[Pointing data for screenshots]

## Begin

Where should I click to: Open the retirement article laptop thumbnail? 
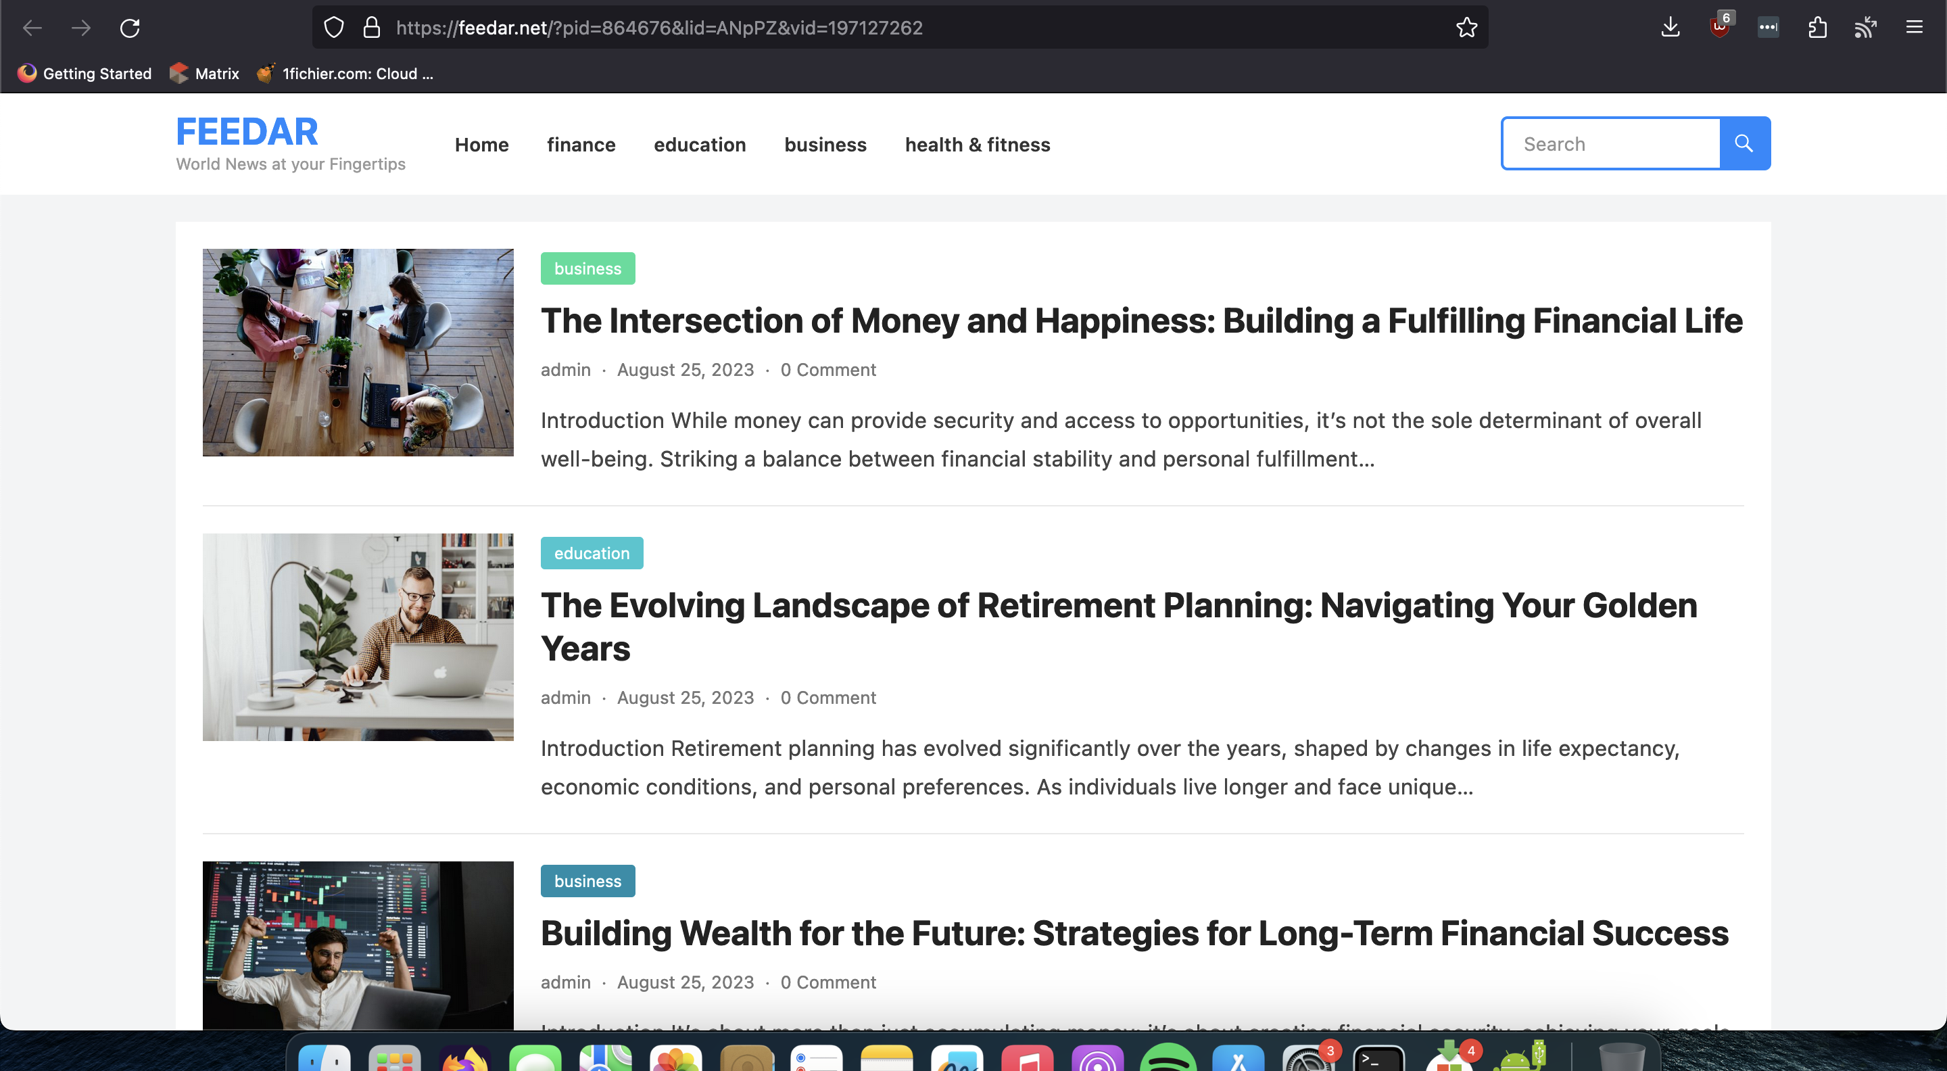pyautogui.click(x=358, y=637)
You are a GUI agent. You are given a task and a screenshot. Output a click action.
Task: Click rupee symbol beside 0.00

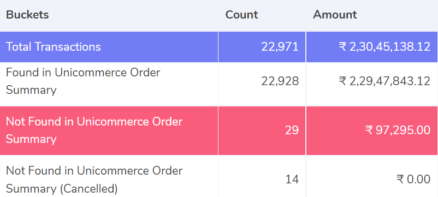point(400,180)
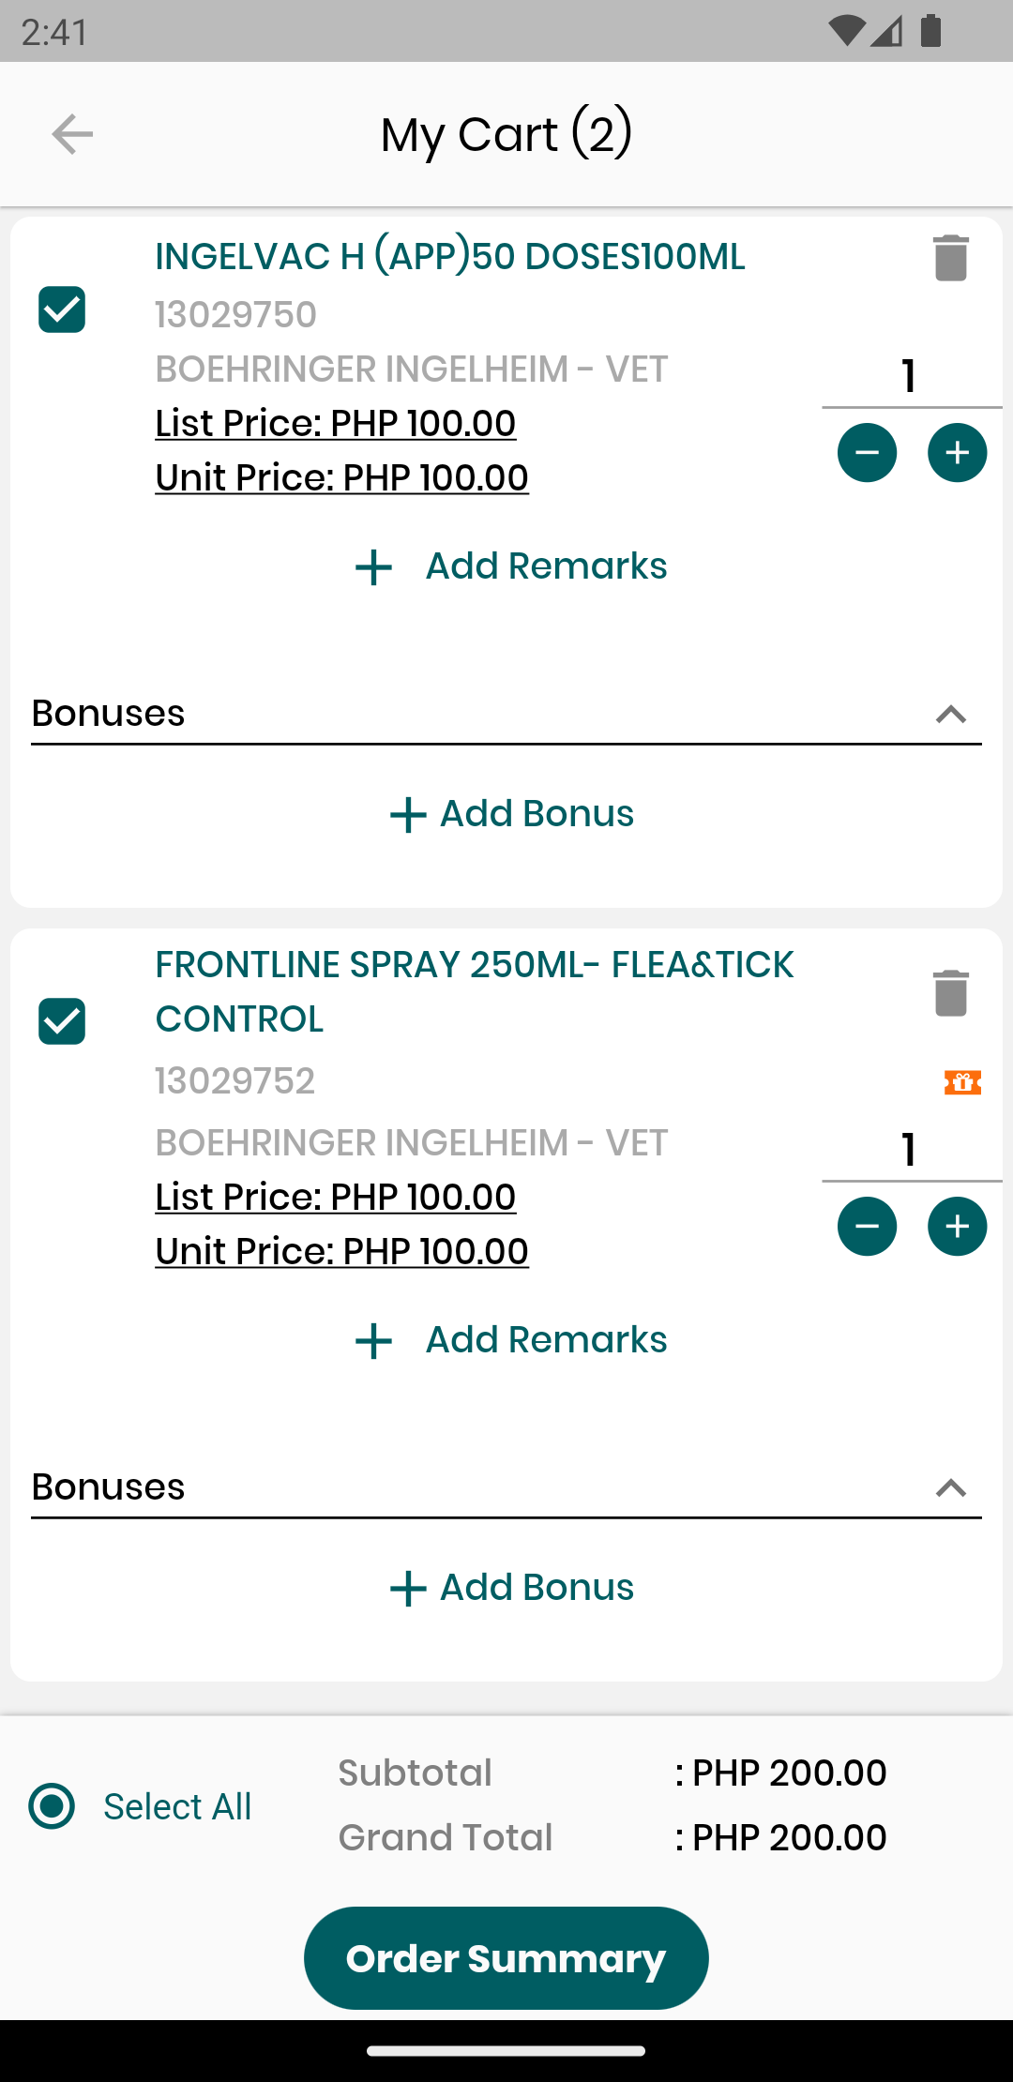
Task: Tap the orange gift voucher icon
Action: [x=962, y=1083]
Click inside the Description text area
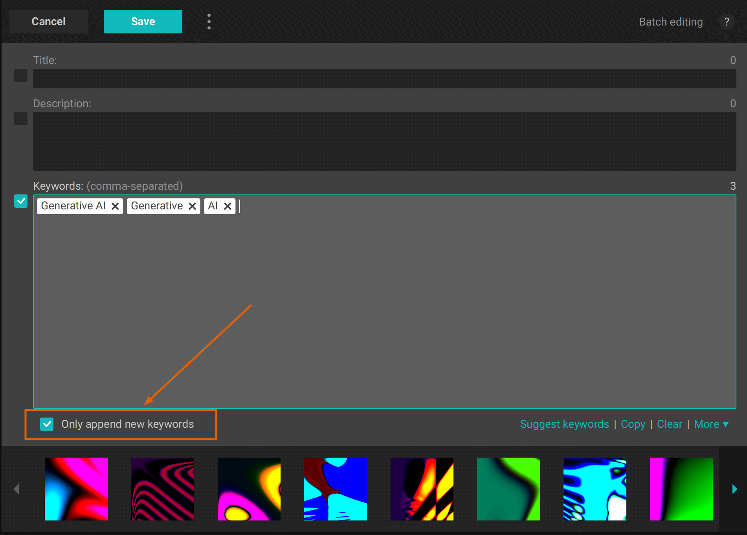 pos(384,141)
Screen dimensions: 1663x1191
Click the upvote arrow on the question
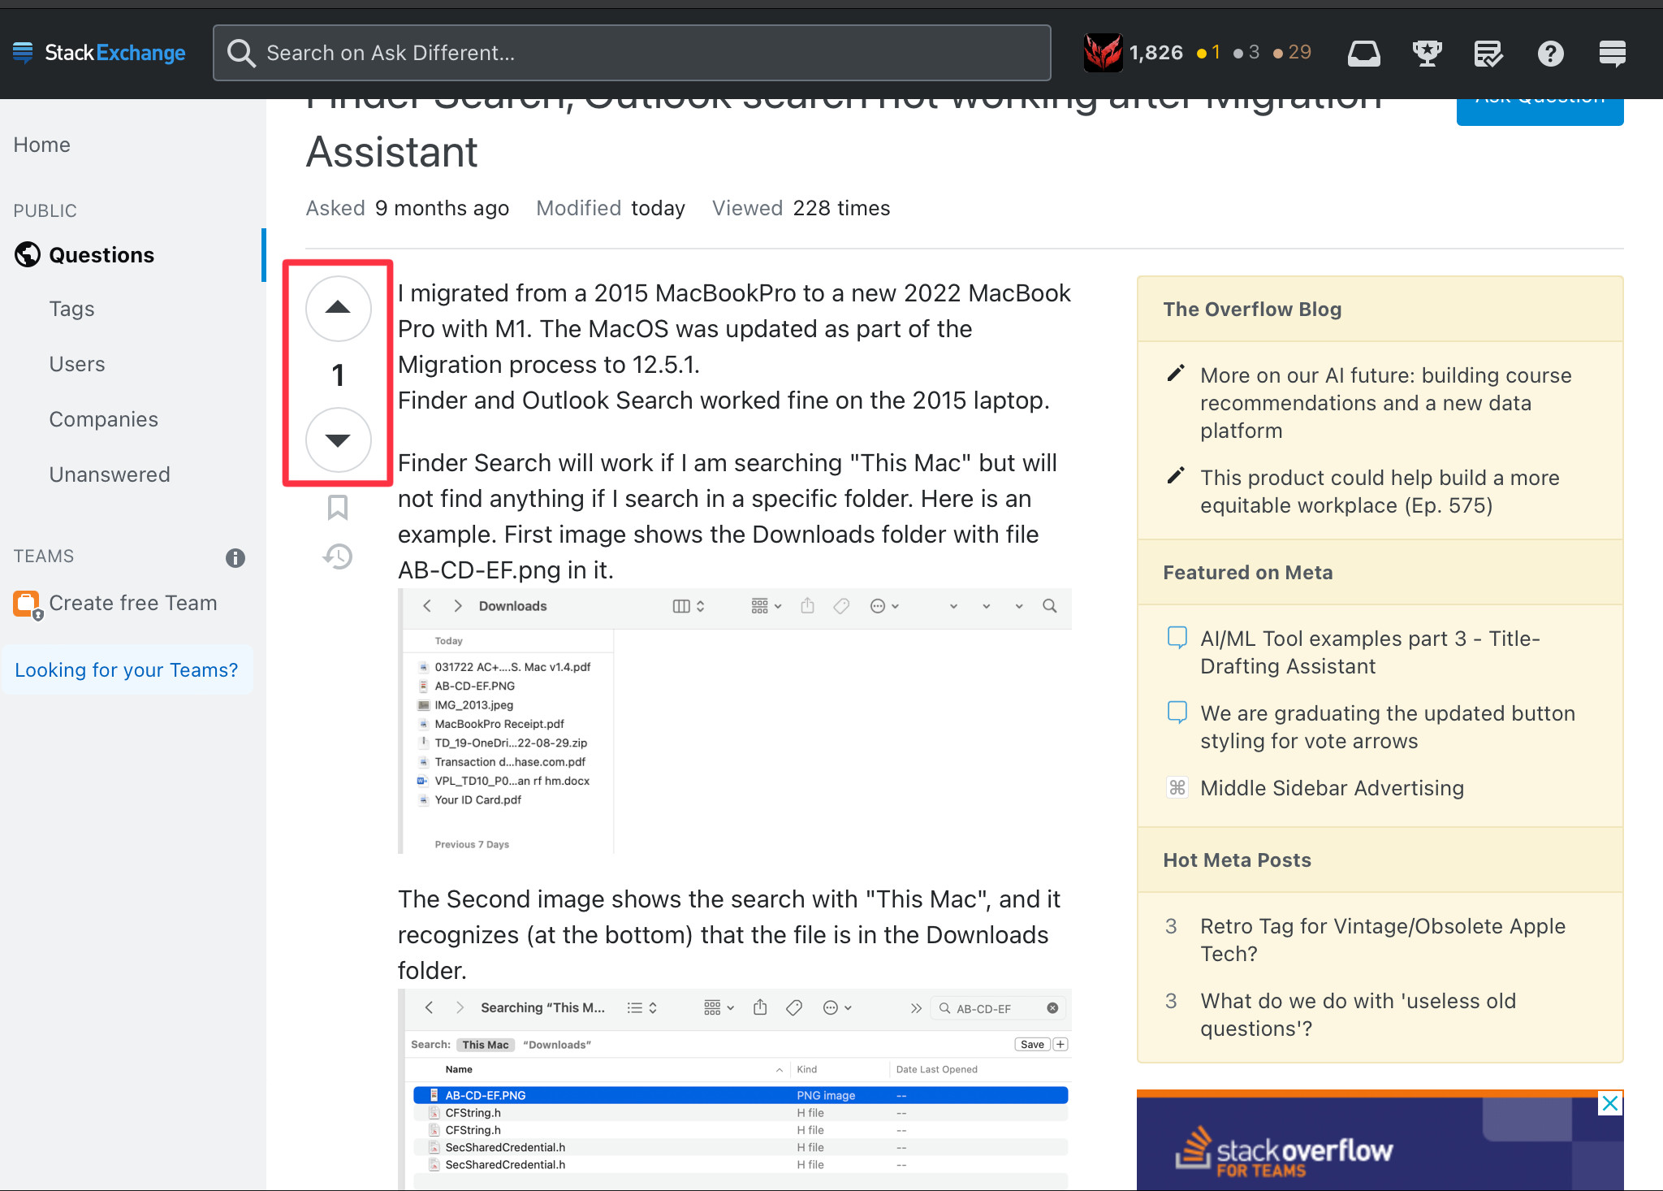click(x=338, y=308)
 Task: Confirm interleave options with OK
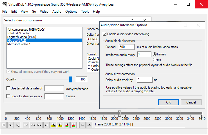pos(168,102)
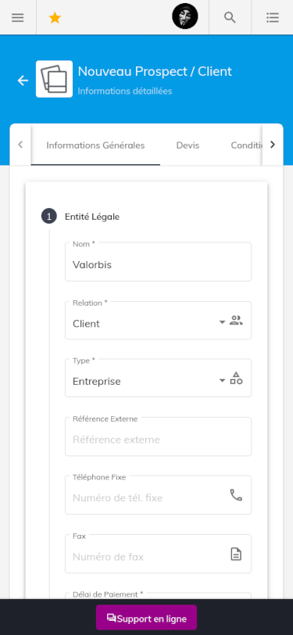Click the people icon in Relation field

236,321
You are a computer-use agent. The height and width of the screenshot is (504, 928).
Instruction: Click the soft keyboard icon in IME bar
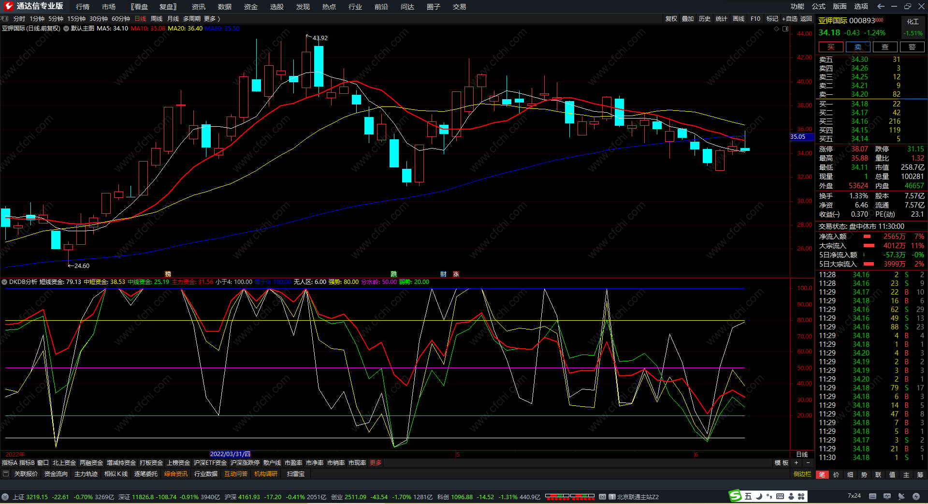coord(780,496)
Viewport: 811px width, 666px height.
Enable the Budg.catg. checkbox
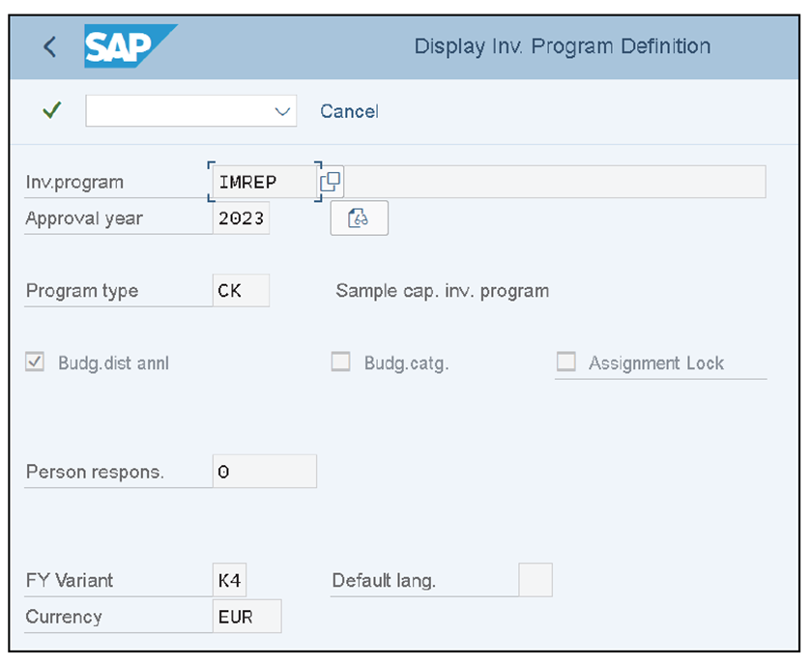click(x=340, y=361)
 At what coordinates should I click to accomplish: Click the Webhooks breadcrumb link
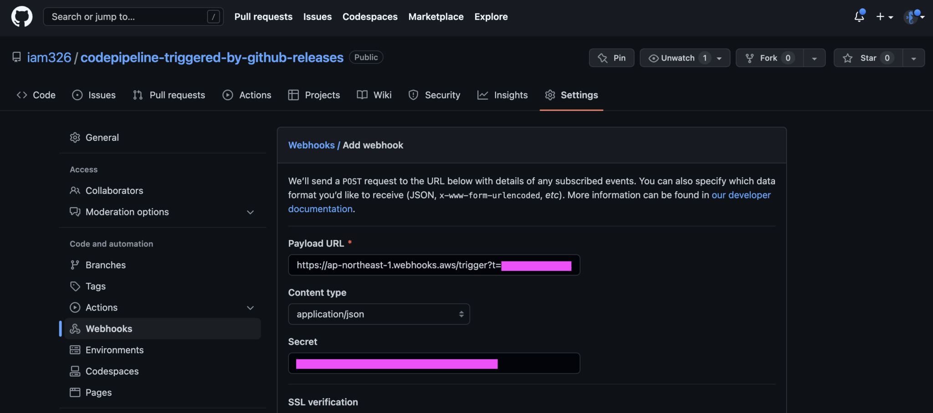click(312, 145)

## End

## WHAT IS REQUIRED
Copy out all of the lines above exactly, without the pictures.

## TASK RESPONSE
Where should I click to: Open the retirement article laptop thumbnail? 
pyautogui.click(x=358, y=637)
You are a GUI agent. You are given a task and a screenshot. Output a click action.
Task: Click rupee symbol beside 0.00

point(400,180)
Task: Tap the orange gift voucher icon
Action: [x=962, y=1083]
Click inside the Description text area
 pos(384,141)
Screen dimensions: 1663x1191
Click the upvote arrow on the question
click(x=338, y=308)
 Task: Confirm interleave options with OK
pos(168,102)
Click the people icon in Relation field

236,321
You are a computer-use agent. The height and width of the screenshot is (504, 928).
Instruction: Click the soft keyboard icon in IME bar
coord(780,496)
Viewport: 811px width, 666px height.
Enable the Budg.catg. checkbox
click(x=340, y=361)
 At what coordinates should I click to accomplish: Click the Webhooks breadcrumb link
click(312, 145)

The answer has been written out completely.